Acuados pelas tormentas impingidas pelo ambiente hostil, apenas “nos defendemos” criando máquinas e tecnologias que, no fim das contas, não fazem senão aumentar a fúria da natureza contra o homem.
A edição de 18 de abril de 2001 da revista Veja já alimentava o clima de embate, mostrando sinais de catástrofes iminentes como a desertificação e o derretimento das geleiras mundo afora sob o título: “A vingança da natureza”. A mesma Veja que, anos antes, cunhou o neologismo “ecoxiita”, unindo sob o mesmo rótulo os ativistas ambientais e os radicais islâmicos, voltou a tratar do tema na capa em 21 de junho de 2006, desta vez em tom mais sombrio: “Os sinais do apocalipse”. Nessa edição, a revista limitou-se a listar as catástrofes que, de acordo com especialistas, nos aguardam nos próximos anos.
“Apocalipse” também é o mote utilizado pela revista Época, na sua edição de 3 de fevereiro de 2007. Saltando de uma capa negra com letras cinza, a revista pergunta: “O mundo vai acabar?” Depois de percorrer a ladainha de tragédias anunciadas, a revista opta por retratar a “revolução verde” que estaria sendo preparada pela indústria automobilística.

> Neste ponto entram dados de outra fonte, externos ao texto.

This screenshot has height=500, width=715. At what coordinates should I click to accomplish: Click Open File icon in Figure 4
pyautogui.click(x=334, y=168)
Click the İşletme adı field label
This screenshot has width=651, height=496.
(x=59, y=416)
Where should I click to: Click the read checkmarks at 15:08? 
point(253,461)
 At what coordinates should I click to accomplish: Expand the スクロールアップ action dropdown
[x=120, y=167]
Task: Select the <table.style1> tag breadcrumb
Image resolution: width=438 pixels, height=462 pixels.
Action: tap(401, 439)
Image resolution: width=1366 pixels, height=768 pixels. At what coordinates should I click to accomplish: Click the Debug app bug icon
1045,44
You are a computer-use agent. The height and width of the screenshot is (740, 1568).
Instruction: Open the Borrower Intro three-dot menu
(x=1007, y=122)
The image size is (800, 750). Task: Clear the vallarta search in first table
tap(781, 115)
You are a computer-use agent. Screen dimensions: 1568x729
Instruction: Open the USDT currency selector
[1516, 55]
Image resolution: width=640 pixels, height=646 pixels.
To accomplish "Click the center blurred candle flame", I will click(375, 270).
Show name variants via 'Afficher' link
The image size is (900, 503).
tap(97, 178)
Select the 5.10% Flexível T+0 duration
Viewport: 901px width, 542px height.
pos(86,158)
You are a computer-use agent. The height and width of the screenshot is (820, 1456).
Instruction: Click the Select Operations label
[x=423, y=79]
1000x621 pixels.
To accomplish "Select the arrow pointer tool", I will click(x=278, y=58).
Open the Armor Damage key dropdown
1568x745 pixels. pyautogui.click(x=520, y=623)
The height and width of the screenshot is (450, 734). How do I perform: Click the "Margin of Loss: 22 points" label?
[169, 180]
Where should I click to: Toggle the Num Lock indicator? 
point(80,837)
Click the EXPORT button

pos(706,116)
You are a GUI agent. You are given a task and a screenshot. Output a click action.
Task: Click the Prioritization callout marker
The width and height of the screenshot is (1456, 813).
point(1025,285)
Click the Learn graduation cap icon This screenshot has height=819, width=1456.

A mesma indústria que despejou 850 milhões de carros no planeta e que, espera-se, dobrará esse número nas próximas décadas, investe em novos combustíveis e tecnologias para manter rodando os confortáveis automóveis com que o quarto privilegiado da humanidade se habituou a conviver. Ainda que não sobrem muitas estradas.
Fins e recomeços
A imprensa brasileira, de maneira geral, gira em torno deste eixo: diante da catástrofe anunciada, é necessário todo o “engenho humano” para salvar o estilo de vida das sociedades industrializadas. Mesmo que os dados apontem para o fato de que é justamente tal estilo de vida que está levando o mundo à beira do abismo.
O atual consenso editorial sobre o tema parece ser o de que ainda é possível salvar a pele da sociedade de consumo, embora o relatório do IPCC fale claramente em “irreversibilidade”. No receituário da imprensa, contra os efeitos nocivos da tecnologia o remédio proposto é mais tecnologia.
Desta vez, as fichas estão apostadas nas chamadas “energias alternativas”, que reduzem a emissão de gases de efeito estufa para a atmosfera. Jornais e revistas também soam menos hostis com a polêmica energia atômica, que poderia ser dos males o menor. O projeto chinês de construir 32 usinas nucleares nos próximos anos, por exemplo, parece ser visto com mais esperança que preocupação.
Os cadernos de Economia demoraram a perceber que o aquecimento global é tópico digno de cobertura, mas recentemente a ficha parece ter caído. Afinal de contas, como disse o biólogo e ambientalista americano Thomas Lovejoy no programa Roda Viva, da TV Cultura de São Paulo, as empresas terão de fazer investimentos para evitar “a extinção de seu business plan”.
Para que ele continue existindo, ganha destaque o chamado “capitalismo verde”. Produtos ambientalmente corretos, práticas empresariais menos poluidoras, selos e certificados agregam valor e ganham mercado.
Embora a necessidade seja a de alterar o modelo de desenvolvimento econômico, e tempo seja um luxo de que a humanidade não dispõe, o sentimento que emana das publicações noticiosas brasileiras é o de que “não dá para mudar tudo de uma vez”: continuaremos produzindo e consumindo e, com sorte, algum iluminado talvez invente a engenhoca capaz de adiar a tragédia por algumas gerações.
Se fosse convidado a opinar sobre o tema, certamente o sr. Burns responderia, esfregando avidamente as mãos: “Excelente!”
*Edilson Cazeloto é jornalista e professor da Universidade Presbiteriana Mackenzie.